New Trump Portrait Breaks With Tradition

He's the first in front of a plain background since Nixon
Posted Jun 4, 2025 1:40 PM CDT
New Trump Portrait Breaks With Tradition
The new official portrait of President Trump hangs in the Eisenhower Executive Office Building on the White House campus, Monday, June 2, 2025, in Washington.   (AP Photo/Alex Brandon)

The White House has unveiled a new official presidential portrait of President Trump—the second of his second term. Like the portrait introduced during the transition, but unlike the smiling photo from his first term, Trump has a serious expression reminiscent of his famous 2023 mugshot, the Washington Post reports. Officials tell CBS News that the portrait, which went up in the Eisenhower Executive Office Building on Monday, will replace the previous photos of Trump in federal buildings.

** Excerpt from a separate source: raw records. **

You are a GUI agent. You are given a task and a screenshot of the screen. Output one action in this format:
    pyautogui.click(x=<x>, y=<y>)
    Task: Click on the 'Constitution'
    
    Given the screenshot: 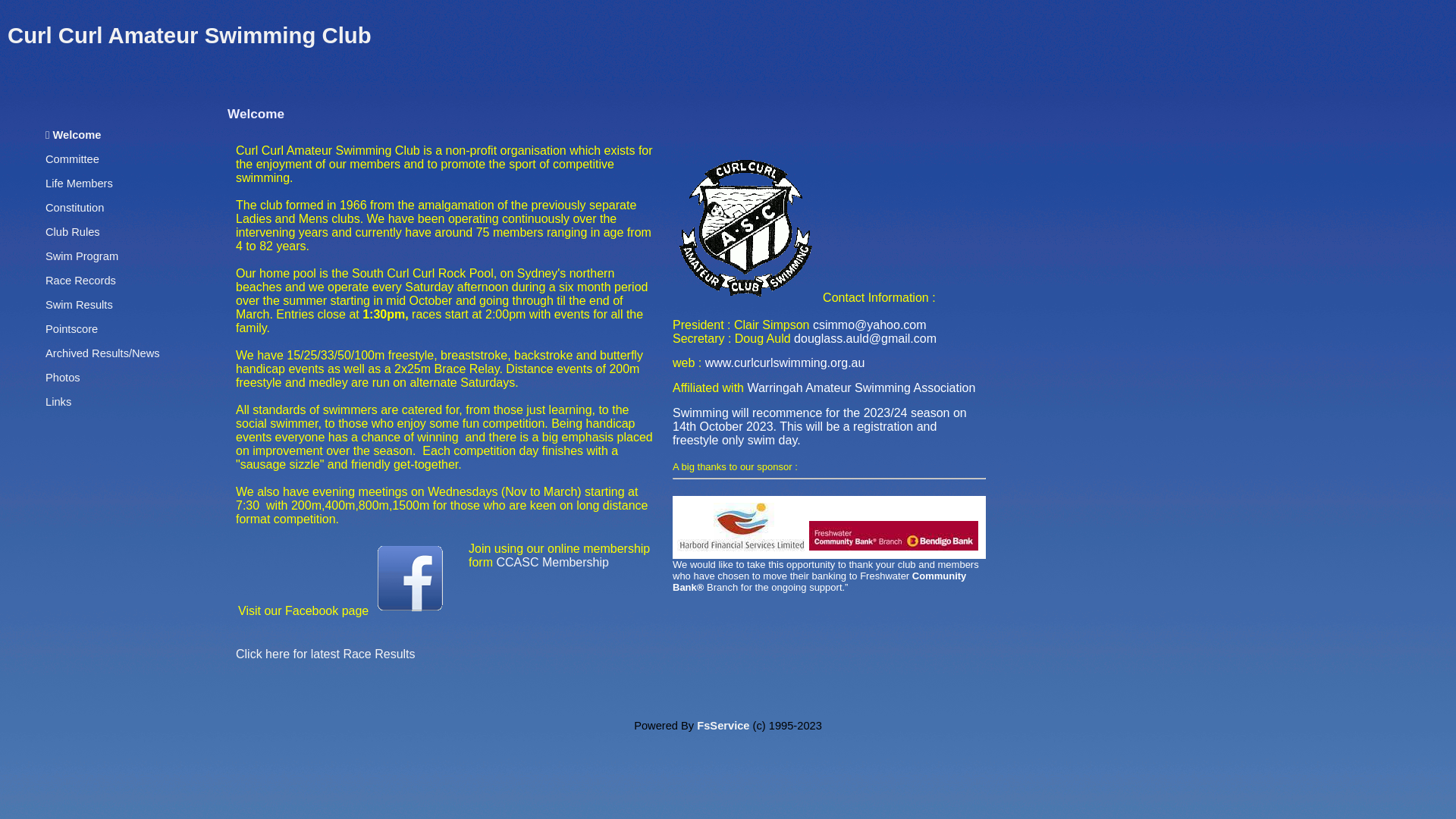 What is the action you would take?
    pyautogui.click(x=45, y=207)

  • A break with tradition: CNN reports that Trump is in front of a black background, unlike presidents in recent decades, who were photographed in front of American flags. The last president to use a plain background was Richard Nixon. Most presidents over the last century, including Nixon, were also smiling in their official portraits.

  • Comparison to Churchill photo: "The first portrait done in January was done with something called up lighting—which is lighting from below—which isn't found in the natural world often," Jeff Whetstone, director of the visual arts program at Princeton University, tells NPR. "In the new portrait, the lighting is more natural but still dramatic. And it's lighting that shows one side of the face more than the other, so there's a duality there." Whetstone compares it to a famous 1941 image of Winston Churchill that was stolen from an Ottawa hotel.
  • 'Hallmarks of AI imagery': In the new portrait, "the lens is much closer to the subject than in previous official presidential portraits, and the cropping is extreme," Jason Farago writes at the New York Times. "Regardless of the actual techniques used to produce it, the photograph displays numerous hallmarks of AI imagery: symmetrical composition, imprecise detail, blurring at the edges, and shallow depth of field," Farago writes. "If the aesthetic hallmarks of the first Trump term came from television, this second administration has drawn its imagery more from Silicon Valley."
  • Previous one was a 'placeholder': It's unusual for a new official portrait to be issued, but White House officials say the previous one wasn't meant to be permanent. "The old one was always meant to serve as a placeholder," an official says. "The president is the most well-known person on the planet and this new portrait taken during his second term reflects the optimism and resolve of America."